« Si l'on faisait une sérieuse attention à tout ce qui se dit de froid, de vain et de puéril dans les entretiens ordinaires, l'on aurait honte de parler et d'écouter, et l'on se condamnerait peut être à un silence perpétuel, qui serait une chose pire dans le commerce que les discours inutiles.
Il faut donc s'accommoder à tous les esprits, permettre comme un mal nécessaire le récit des fausses nouvelles, les vagues réflexions sur le gouvernement présent ou sur l'intérêt des princes, le débit des beaux sentiments, et qui reviennent toujours les mêmes ; il faut laisser Aronce parler proverbe, et Mélinde parler de soi, de ses vapeurs, de ses migraines et de ses insomnies. »

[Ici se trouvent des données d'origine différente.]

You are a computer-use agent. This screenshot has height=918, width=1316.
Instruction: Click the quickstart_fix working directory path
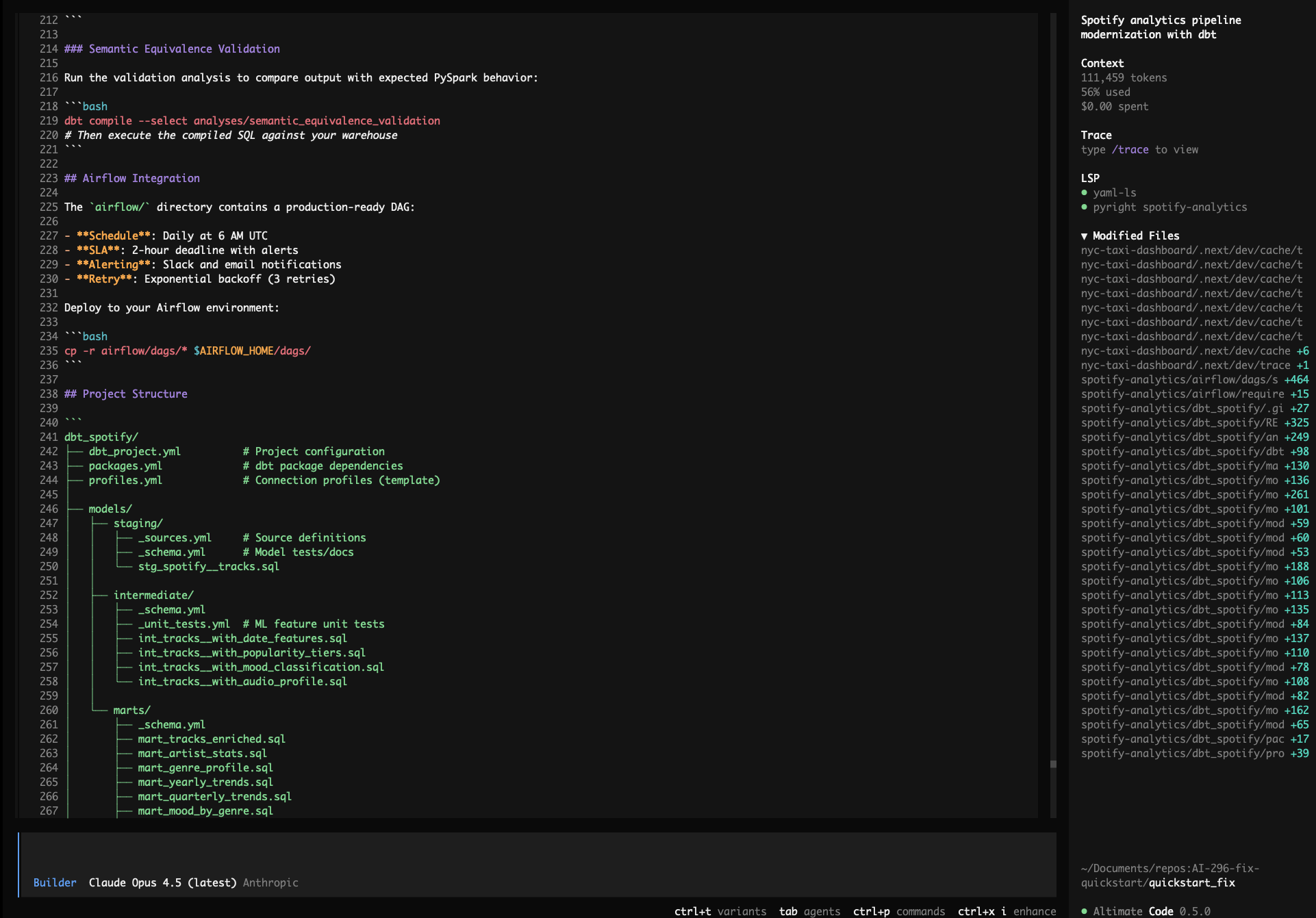tap(1190, 882)
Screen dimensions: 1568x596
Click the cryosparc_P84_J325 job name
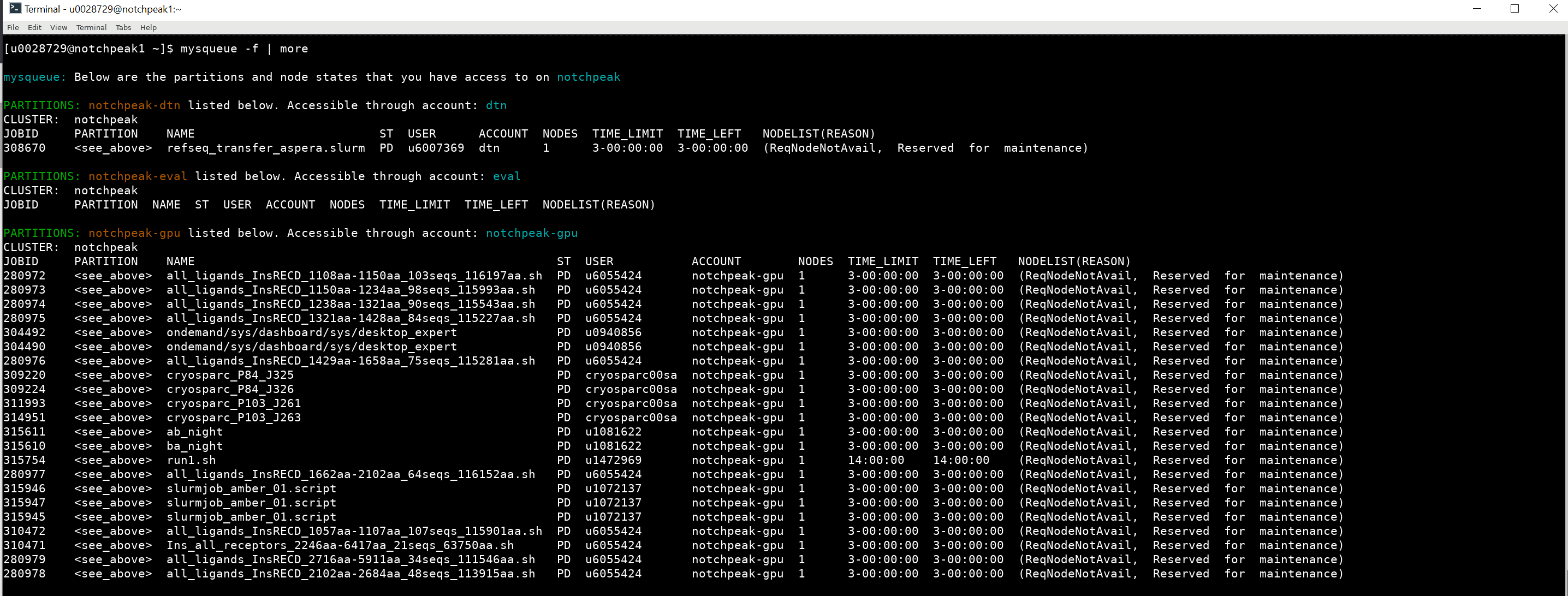pos(230,375)
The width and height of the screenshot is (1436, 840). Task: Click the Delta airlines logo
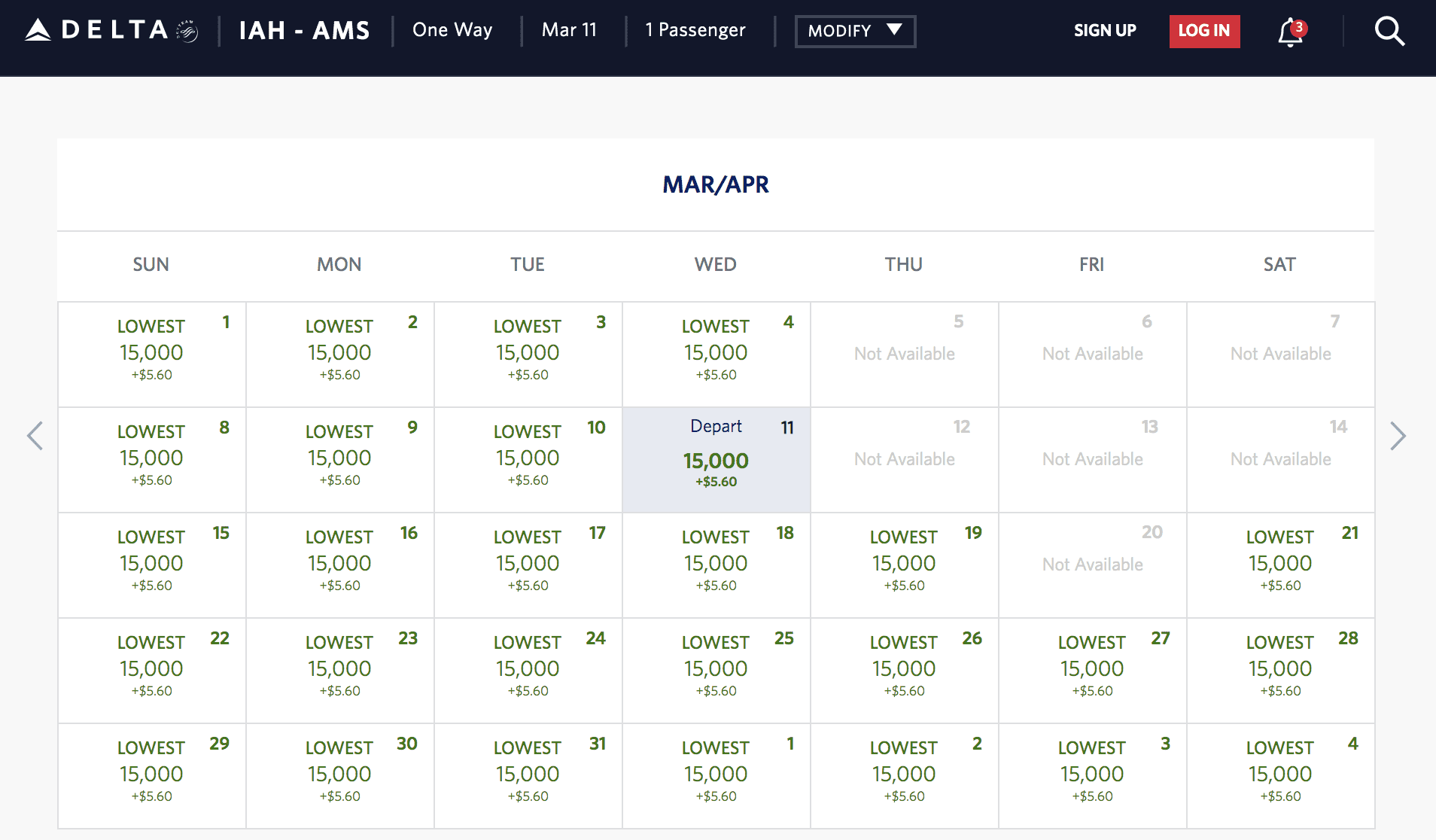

La Bruyère. Les Caractères (De la société et de la conversation 5)
Je disais la dernière fois : quand Labru s'érige en arbitre du goût, il n'est pas convaincant, oscillant entre le déplaisant et le ridicule. Cependant il faut lui rendre justice : en tant que moraliste il tient globalement la route.
Sa morale est parfois (c'est le cas ici) montaignienne. Ce n'est pas un hasard. Il a beaucoup lu Montaigne, et plein d'endroits dans Les Caractères « rencontrent » les Essais : réminiscences, allusions. Il y a même un pastiche explicite (De la société 30).
Un pastiche osons le dire laborieux. On me dira quel pastiche de Montaigne pourrait éviter de paraître terne, au regard de l'original ? Montaigne, c'est la liberté, la souplesse, la créativité continue. Il s'autorise tout. La Bruyère se cantonne au cadre contraignant qu'il s'est donné. Du coup Labru c'est un peu Montaigne en corset. Ah les dégâts de la normativité classique.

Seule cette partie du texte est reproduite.